0

I have a numpy array and want to extract some random rows of it. This solution does it but my case is a little bit detailed. I want to find some random rows based on the last column of my array. This column has some unique values and I want to extract randoms in each unique group. This is my array:

import numpy as np
my_array=np.array([['1.66', '1.67', 'group_B'],\
                   ['1.', '5.65', 'group_C'],\
                   ['9.06', '10.2', 'group_B'],\
                   ['2.', '0.2', 'group_B'],\
                   ['11.', '2.1', 'group_C']])

For example, I have two groups in last column of my data.

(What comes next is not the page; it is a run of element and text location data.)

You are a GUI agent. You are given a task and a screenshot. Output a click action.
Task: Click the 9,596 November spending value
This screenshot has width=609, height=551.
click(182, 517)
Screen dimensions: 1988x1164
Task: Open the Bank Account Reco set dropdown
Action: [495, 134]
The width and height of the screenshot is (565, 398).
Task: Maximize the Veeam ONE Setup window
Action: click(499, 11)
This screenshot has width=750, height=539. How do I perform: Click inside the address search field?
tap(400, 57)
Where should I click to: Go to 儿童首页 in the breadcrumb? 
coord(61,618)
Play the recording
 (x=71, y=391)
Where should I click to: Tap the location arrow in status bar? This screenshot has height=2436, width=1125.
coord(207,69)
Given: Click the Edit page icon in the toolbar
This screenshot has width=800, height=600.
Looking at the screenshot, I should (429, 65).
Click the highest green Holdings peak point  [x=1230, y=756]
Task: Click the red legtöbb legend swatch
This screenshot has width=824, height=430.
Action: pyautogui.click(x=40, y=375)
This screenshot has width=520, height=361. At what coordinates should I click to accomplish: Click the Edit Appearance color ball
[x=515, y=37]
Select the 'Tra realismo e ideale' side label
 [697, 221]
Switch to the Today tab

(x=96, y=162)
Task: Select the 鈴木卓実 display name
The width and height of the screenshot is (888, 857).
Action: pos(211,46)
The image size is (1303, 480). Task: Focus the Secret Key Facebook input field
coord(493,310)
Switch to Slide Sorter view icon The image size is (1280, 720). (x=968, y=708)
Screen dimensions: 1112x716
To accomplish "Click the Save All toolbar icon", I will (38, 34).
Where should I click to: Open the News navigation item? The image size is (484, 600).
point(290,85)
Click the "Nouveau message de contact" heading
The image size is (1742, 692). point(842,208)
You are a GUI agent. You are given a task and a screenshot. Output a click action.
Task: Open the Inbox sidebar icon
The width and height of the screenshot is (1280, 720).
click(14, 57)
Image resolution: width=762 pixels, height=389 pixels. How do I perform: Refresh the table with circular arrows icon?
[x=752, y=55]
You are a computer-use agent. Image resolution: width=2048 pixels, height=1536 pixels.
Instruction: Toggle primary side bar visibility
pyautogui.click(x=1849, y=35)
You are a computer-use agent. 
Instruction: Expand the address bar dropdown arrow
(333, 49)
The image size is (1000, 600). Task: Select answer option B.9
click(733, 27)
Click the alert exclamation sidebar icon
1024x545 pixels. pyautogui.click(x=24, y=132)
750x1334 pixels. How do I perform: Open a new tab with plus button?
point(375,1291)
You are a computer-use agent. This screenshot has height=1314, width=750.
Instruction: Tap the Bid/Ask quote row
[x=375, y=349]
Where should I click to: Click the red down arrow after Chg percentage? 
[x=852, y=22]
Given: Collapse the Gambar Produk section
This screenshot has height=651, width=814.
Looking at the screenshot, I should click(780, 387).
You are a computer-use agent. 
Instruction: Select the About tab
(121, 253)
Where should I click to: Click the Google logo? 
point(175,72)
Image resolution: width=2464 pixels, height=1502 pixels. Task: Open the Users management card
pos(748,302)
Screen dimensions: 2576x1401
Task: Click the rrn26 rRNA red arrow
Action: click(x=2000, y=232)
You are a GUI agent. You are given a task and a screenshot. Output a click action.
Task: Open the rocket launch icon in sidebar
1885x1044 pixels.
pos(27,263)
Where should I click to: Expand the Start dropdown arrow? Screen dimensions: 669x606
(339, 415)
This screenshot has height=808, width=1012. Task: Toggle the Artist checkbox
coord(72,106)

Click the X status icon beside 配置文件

From each group, I want to extract randomly n number of rows (for example 1 row per group). I do appreciate any help to do what I want in Python.

Peter O.
  • 32,158
  • 14
  • 82
  • 96
Ali_d
  • 1,089
  • 9
  • 24

1 Answers1

1

This is one way you could do it:

Code

import numpy as np
import random

max_items = 2
my_array=np.array([['1.66', '1.67', 'group_B'],
                   ['1.', '5.65', 'group_C'],
                   ['9.06', '10.2', 'group_B'],
                   ['2.', '0.2', 'group_B'],
                   ['2.', '0.2', 'group_B'],
                   ['2.', '0.2', 'group_C'],
                   ['11.', '2.1', 'group_C']])

classes = np.unique(my_array[:,-1])
new_array = []
for cls in classes:
    for i in range(max_items):
        new_array.append(random.choice(my_array[my_array[:,-1]==cls]))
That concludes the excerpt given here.